(Work request) Please extract every line in the entries below that contains the word "should".

(Records from a dataset)
════
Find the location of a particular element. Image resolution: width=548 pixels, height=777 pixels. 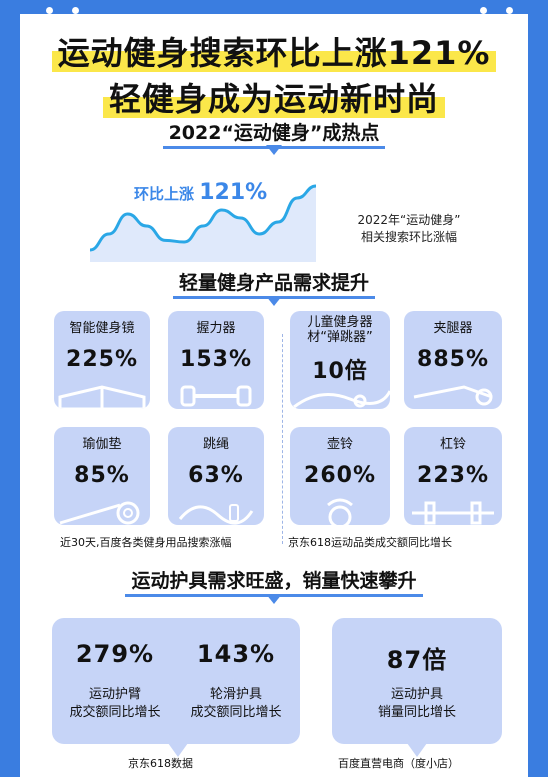

product-value: 10倍 is located at coordinates (340, 372).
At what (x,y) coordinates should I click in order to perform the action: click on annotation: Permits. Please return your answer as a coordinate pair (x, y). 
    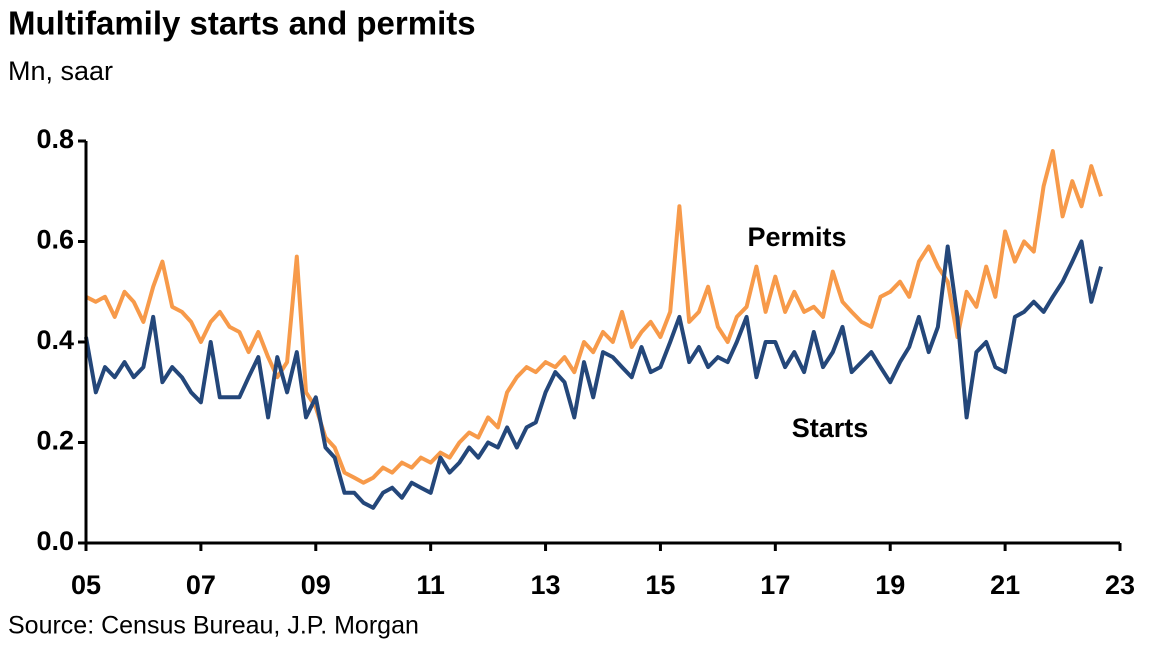
    Looking at the image, I should click on (796, 237).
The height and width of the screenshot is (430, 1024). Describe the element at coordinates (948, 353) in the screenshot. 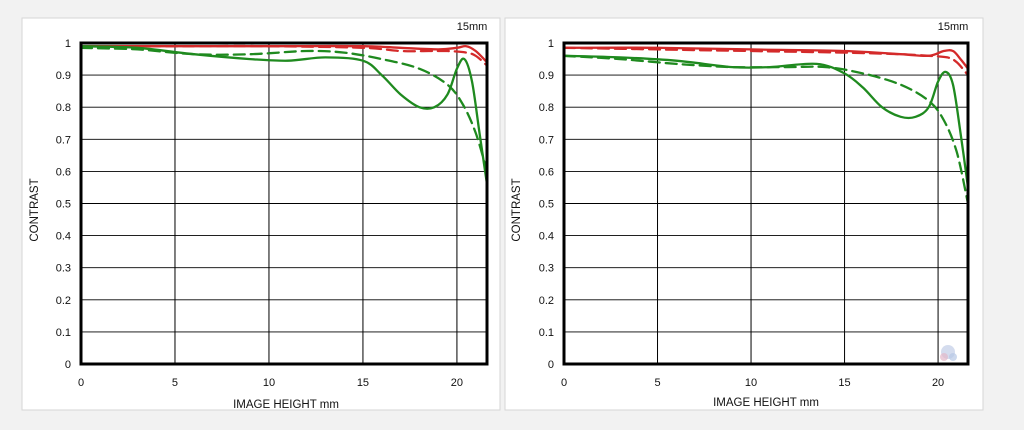

I see `watermark-icon` at that location.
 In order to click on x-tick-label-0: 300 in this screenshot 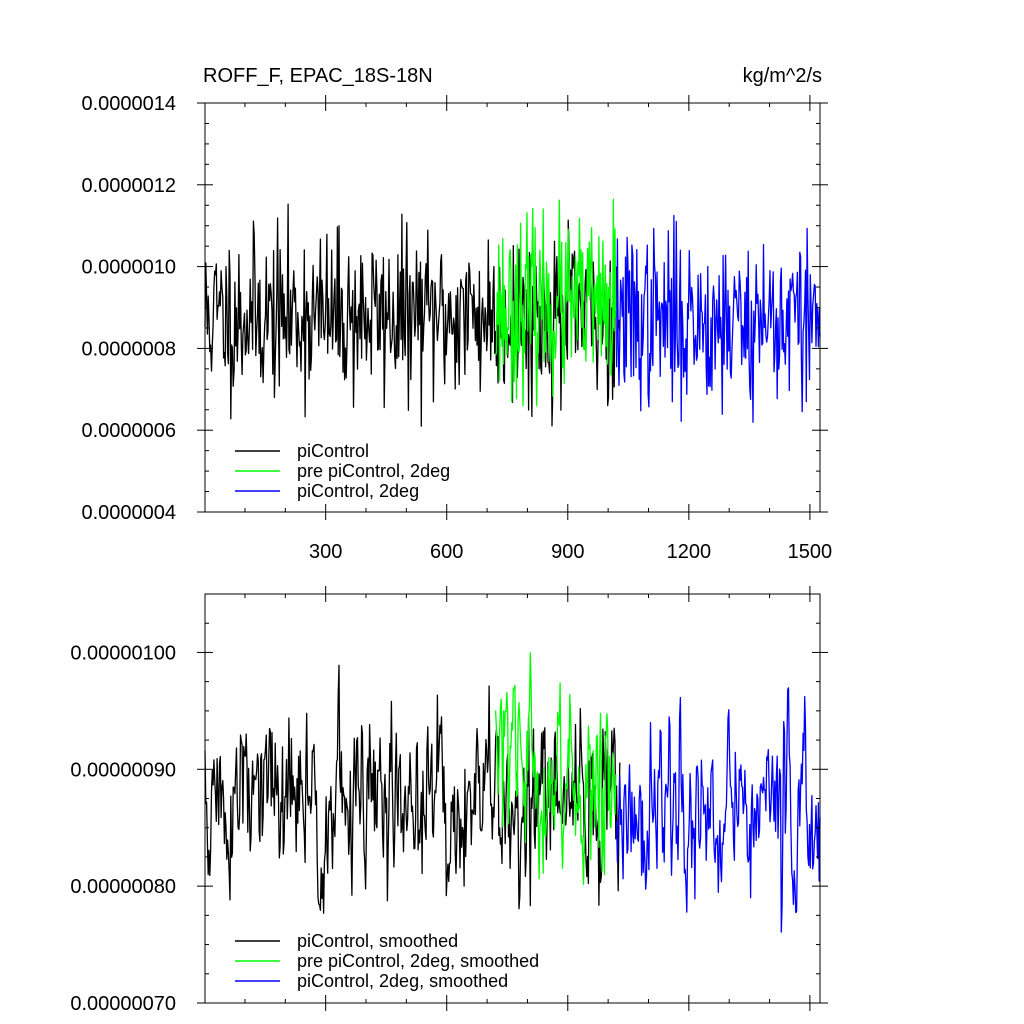, I will do `click(326, 552)`.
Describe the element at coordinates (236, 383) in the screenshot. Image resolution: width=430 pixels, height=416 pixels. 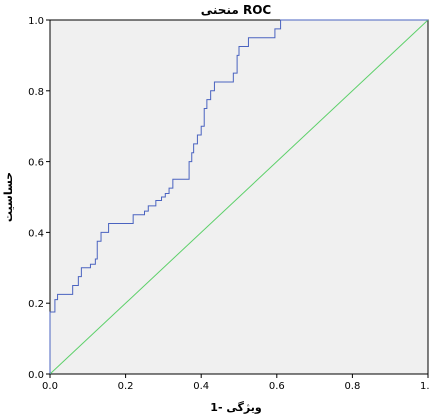
I see `x-axis: 0.0 0.2 0.4 0.6 0.8 1.0` at that location.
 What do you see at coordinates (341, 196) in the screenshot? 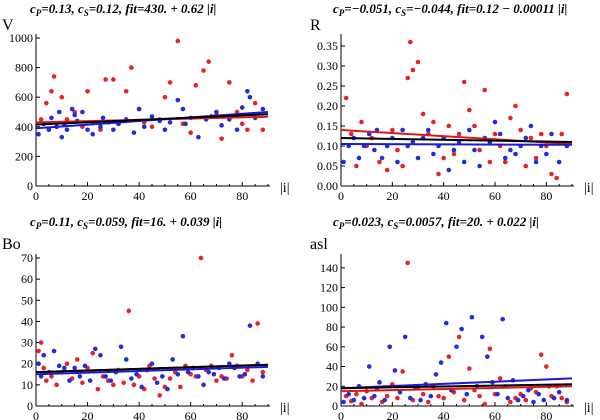
I see `x-tick-label: 0` at bounding box center [341, 196].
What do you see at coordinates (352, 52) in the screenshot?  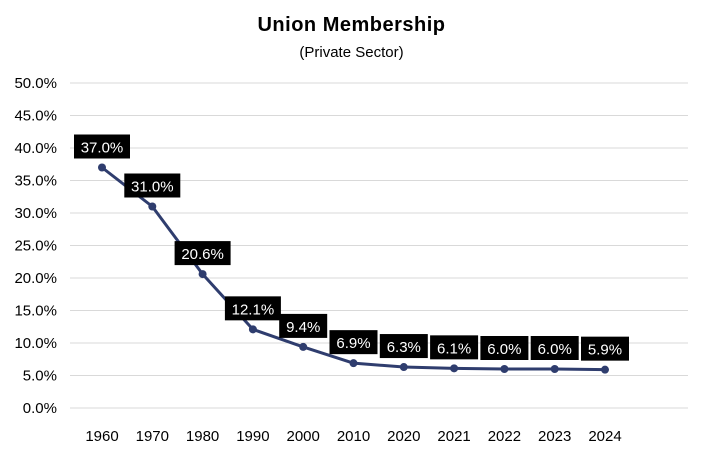 I see `chart-subtitle: (Private Sector)` at bounding box center [352, 52].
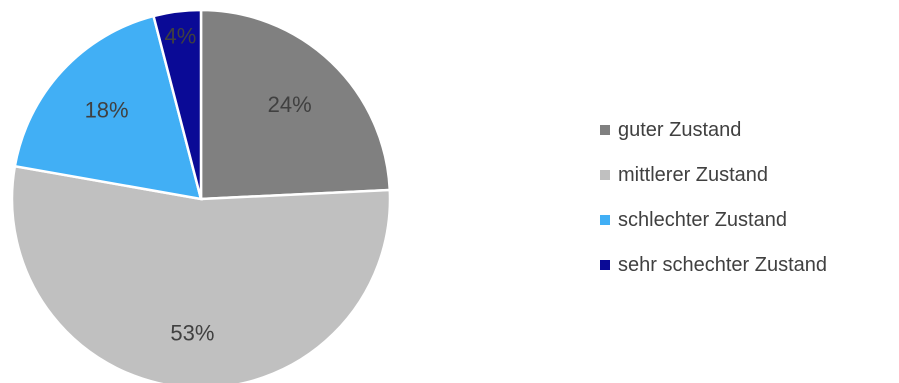 This screenshot has height=383, width=899. I want to click on legend-item-very-bad: sehr schechter Zustand, so click(714, 265).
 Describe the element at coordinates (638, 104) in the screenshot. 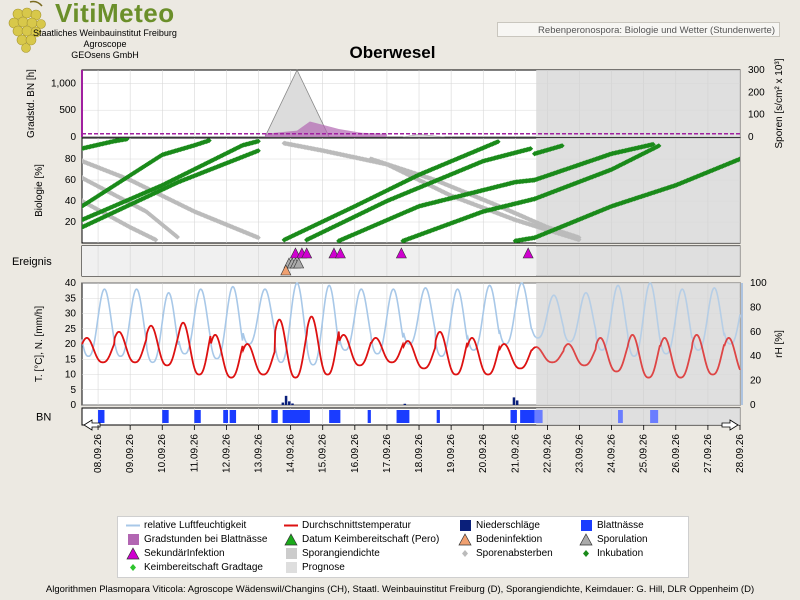

I see `forecast-shade-spor` at that location.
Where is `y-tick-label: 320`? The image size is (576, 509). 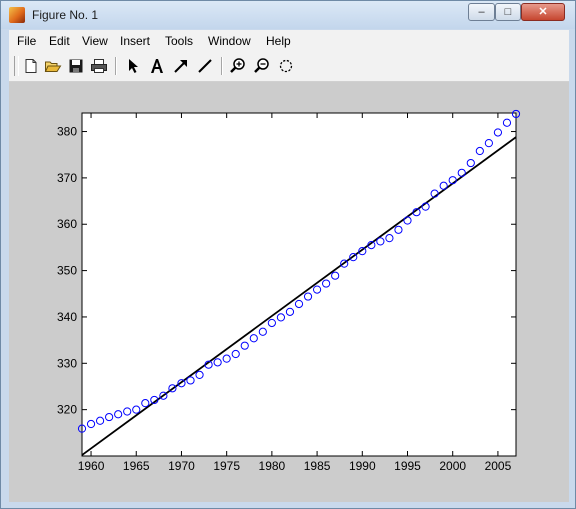 y-tick-label: 320 is located at coordinates (67, 410).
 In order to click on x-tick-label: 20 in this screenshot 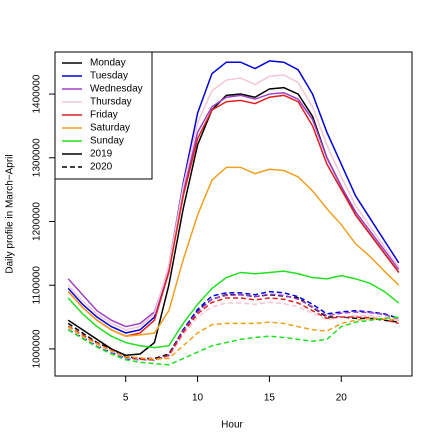, I will do `click(342, 398)`.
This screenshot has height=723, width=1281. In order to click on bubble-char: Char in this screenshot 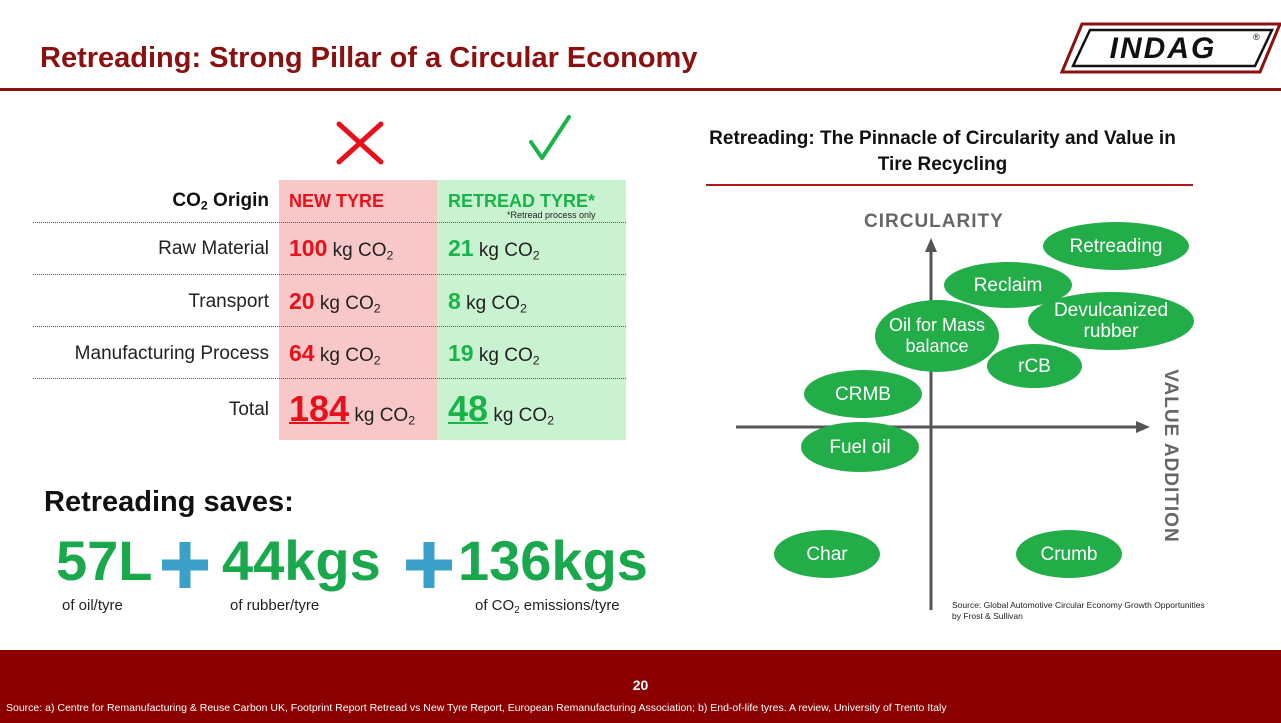, I will do `click(827, 554)`.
════
(Answer section)
At what (x,y) coordinates should I click in order to perform the action: click on annotation: Permits. Please return your answer as a coordinate pair (x, y). 
    Looking at the image, I should click on (796, 237).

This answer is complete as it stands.